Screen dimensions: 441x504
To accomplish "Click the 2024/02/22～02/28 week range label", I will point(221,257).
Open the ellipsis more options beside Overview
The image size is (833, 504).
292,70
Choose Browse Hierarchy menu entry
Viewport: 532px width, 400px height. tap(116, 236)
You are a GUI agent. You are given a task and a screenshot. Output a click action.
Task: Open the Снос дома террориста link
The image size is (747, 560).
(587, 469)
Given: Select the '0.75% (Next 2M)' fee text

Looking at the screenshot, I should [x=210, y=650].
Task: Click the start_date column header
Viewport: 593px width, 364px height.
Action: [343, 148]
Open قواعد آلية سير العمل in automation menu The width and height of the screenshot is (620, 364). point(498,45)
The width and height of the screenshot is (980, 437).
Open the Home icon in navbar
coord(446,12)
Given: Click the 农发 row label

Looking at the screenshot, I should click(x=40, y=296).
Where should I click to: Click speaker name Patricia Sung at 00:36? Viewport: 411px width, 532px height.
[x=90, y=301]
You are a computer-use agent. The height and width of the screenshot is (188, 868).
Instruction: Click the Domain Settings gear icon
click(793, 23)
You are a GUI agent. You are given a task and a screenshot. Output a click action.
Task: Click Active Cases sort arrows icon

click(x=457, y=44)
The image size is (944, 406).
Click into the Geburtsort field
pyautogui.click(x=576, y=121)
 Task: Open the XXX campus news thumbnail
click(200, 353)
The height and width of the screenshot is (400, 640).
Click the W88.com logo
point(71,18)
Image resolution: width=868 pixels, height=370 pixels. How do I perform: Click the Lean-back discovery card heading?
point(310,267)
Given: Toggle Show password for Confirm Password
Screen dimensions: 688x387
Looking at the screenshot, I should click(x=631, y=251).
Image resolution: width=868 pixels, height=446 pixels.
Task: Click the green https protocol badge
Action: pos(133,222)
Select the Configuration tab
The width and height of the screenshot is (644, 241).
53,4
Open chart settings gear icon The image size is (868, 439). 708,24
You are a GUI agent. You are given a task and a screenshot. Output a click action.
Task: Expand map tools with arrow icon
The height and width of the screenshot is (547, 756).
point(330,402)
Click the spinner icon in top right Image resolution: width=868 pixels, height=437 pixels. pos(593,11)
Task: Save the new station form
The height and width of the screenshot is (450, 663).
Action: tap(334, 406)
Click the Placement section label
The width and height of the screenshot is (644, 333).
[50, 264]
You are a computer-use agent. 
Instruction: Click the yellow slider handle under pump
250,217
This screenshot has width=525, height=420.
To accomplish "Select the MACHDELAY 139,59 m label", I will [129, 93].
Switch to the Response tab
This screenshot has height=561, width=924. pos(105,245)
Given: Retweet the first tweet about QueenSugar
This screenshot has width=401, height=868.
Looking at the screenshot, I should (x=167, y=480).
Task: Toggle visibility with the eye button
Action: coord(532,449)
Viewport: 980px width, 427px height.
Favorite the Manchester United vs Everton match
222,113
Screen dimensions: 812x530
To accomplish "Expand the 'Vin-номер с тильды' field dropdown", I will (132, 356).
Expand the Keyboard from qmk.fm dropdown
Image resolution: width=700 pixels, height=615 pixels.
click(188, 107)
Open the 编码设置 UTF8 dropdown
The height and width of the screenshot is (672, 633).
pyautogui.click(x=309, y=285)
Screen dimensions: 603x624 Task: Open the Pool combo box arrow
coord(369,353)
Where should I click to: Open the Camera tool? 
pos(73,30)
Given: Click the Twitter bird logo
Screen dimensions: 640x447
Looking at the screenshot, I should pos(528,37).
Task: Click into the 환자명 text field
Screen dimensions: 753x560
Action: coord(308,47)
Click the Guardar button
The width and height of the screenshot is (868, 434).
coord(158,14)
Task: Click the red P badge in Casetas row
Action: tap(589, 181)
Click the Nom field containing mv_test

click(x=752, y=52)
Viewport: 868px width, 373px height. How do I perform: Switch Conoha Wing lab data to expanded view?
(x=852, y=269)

------------------------------

YOUR TASK:
Select every line in the records above that contains the word "computer".

RESPONSE:
You are a computer-use agent. The height and width of the screenshot is (188, 868).
You are a computer-use agent. 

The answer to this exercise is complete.